[Dataset items]
=== Begin Enclosure ===

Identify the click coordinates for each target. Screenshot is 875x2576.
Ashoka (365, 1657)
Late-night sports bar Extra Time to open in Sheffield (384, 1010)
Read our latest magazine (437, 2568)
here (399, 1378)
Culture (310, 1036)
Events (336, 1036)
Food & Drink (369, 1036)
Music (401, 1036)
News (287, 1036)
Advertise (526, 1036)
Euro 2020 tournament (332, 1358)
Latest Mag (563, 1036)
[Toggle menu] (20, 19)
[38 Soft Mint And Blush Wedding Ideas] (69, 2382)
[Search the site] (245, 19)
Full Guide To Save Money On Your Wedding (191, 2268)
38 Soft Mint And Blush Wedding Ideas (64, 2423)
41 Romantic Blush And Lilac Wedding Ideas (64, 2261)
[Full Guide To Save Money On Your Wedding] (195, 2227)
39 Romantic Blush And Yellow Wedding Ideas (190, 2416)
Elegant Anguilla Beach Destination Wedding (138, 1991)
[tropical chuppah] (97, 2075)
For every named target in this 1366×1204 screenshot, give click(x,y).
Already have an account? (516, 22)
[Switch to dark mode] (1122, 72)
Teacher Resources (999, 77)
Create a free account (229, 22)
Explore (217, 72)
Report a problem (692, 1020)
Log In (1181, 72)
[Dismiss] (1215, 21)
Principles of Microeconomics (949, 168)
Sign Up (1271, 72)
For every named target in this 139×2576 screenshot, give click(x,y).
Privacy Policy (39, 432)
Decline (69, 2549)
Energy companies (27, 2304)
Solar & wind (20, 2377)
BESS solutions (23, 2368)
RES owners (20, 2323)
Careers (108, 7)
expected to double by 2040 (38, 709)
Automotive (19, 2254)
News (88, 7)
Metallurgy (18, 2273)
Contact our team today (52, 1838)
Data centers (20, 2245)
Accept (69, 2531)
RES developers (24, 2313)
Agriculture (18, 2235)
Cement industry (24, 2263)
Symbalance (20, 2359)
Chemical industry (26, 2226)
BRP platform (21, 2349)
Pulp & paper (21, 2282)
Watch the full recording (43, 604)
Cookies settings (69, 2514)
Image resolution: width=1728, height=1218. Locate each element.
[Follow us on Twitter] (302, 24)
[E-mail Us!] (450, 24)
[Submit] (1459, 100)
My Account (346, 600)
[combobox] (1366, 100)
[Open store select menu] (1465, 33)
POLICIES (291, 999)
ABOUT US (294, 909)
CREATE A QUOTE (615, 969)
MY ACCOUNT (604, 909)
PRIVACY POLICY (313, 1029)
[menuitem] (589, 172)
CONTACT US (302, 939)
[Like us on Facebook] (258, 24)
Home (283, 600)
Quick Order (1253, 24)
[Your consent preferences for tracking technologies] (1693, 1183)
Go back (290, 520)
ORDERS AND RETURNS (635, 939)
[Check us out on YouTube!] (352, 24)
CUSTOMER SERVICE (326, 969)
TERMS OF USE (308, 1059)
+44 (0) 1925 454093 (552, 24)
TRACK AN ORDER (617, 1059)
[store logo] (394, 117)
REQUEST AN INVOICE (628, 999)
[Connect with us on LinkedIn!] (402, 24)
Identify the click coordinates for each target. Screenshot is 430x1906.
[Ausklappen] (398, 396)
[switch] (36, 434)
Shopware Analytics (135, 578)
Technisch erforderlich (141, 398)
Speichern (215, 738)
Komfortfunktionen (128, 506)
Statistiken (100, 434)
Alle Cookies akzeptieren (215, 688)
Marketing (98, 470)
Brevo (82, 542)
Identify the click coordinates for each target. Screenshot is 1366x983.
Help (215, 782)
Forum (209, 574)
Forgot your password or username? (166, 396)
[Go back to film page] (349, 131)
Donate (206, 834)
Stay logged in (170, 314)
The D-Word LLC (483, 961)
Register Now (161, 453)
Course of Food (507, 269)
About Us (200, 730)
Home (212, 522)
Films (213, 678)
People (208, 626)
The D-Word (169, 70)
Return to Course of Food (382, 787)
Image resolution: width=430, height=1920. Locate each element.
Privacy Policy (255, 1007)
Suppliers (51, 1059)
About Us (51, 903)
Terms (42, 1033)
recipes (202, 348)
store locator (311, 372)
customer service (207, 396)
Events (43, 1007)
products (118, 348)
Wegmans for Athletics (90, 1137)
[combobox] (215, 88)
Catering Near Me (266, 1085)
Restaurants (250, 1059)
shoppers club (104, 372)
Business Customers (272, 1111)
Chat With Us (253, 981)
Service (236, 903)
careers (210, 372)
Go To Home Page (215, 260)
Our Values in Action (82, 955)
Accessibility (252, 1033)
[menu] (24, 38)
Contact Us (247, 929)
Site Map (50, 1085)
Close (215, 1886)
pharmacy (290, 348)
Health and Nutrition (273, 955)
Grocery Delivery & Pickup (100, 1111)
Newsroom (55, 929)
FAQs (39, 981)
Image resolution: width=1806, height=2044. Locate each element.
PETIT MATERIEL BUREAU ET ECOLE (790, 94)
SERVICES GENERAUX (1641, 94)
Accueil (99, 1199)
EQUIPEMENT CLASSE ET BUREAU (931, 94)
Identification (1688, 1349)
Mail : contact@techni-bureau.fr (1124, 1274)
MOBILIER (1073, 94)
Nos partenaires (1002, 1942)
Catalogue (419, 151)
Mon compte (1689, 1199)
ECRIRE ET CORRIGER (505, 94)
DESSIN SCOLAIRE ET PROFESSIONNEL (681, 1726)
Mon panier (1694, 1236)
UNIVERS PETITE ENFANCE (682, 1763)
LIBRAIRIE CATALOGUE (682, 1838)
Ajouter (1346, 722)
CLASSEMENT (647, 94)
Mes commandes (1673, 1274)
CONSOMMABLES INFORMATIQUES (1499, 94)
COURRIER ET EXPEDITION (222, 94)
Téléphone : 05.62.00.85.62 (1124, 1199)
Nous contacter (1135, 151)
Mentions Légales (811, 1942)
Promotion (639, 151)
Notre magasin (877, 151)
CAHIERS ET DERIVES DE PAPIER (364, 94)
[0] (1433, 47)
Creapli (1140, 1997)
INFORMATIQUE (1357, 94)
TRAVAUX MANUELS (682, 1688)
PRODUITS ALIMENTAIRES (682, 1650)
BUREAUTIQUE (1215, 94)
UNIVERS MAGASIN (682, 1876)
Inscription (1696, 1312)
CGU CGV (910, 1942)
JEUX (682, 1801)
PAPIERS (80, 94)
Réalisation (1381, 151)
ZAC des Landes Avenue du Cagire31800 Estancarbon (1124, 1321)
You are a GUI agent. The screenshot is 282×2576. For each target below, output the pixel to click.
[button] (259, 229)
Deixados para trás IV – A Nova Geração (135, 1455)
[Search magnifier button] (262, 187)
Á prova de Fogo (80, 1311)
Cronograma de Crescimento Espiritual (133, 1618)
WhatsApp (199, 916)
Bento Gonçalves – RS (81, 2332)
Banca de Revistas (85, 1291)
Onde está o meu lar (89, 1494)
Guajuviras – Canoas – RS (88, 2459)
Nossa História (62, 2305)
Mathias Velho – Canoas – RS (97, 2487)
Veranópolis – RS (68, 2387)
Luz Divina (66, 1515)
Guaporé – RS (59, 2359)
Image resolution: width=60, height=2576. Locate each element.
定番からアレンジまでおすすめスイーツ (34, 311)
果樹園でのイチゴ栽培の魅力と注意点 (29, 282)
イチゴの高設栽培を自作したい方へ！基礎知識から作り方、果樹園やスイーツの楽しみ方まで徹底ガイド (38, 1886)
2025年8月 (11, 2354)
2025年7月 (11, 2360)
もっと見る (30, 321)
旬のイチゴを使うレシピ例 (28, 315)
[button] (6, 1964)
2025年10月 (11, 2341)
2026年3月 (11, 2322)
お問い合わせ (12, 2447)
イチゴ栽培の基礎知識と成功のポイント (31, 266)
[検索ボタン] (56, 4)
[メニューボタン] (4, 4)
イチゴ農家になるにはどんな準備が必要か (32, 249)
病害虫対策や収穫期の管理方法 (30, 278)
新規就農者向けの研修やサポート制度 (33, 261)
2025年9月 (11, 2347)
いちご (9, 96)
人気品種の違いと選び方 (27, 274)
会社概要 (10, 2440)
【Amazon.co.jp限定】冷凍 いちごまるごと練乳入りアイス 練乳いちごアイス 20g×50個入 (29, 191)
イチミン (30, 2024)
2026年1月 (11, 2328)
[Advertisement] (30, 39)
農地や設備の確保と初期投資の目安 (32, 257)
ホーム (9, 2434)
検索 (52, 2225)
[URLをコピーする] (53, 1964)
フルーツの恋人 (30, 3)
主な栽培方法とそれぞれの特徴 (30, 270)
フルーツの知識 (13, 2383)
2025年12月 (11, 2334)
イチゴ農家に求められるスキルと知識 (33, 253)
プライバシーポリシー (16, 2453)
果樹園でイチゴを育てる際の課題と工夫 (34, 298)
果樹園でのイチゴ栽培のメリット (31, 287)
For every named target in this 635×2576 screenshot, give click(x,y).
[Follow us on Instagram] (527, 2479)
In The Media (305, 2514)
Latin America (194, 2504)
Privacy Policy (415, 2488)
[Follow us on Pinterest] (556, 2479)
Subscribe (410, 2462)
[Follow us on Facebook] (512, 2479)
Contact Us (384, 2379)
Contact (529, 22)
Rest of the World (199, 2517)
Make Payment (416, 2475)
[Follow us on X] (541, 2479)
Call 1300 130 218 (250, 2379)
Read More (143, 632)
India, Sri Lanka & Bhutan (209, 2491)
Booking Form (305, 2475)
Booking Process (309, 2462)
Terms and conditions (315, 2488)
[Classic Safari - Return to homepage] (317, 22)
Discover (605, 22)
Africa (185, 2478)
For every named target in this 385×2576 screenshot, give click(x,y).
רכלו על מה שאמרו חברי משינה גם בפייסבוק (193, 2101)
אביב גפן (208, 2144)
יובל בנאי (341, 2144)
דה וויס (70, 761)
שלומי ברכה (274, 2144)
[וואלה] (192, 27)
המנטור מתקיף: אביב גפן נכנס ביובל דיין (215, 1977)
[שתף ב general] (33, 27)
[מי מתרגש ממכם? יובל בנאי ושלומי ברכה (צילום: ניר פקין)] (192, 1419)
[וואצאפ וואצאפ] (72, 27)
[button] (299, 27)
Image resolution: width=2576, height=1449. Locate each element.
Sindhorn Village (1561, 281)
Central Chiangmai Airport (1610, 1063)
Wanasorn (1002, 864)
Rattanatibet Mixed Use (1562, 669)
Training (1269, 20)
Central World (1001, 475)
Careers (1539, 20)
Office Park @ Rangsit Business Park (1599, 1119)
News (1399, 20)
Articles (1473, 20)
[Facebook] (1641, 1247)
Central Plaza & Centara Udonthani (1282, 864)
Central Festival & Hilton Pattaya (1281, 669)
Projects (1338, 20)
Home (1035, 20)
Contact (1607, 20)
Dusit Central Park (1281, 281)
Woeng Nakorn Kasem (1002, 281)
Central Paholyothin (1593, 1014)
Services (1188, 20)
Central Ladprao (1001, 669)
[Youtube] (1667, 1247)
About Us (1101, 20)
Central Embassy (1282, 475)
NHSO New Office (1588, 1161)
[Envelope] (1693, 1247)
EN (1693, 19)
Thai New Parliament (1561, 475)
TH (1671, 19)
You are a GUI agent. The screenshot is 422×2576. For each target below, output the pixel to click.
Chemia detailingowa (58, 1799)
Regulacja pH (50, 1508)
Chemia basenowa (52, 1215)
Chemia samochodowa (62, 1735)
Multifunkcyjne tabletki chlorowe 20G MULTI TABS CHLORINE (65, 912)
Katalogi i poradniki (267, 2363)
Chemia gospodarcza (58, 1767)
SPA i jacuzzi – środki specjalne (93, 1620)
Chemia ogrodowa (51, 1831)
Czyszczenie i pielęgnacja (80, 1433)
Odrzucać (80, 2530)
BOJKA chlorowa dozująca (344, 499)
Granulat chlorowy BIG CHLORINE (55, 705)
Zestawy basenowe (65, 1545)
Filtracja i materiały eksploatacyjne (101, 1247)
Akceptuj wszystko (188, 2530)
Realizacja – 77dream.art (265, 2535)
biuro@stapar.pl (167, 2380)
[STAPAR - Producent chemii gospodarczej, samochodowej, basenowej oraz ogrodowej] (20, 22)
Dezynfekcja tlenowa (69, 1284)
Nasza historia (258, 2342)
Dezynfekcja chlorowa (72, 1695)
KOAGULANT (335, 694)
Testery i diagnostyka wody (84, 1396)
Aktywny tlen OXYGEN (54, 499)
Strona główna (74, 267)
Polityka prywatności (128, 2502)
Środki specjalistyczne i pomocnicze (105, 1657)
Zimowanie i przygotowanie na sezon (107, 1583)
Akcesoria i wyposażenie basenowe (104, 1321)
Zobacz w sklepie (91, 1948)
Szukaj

=== End Enclosure ===

> **Your task**
Collect the complete line wherever the string "Business" appears in the records.

> **Exercise output**
Business Customers (272, 1111)
Office Park @ Rangsit Business Park (1599, 1119)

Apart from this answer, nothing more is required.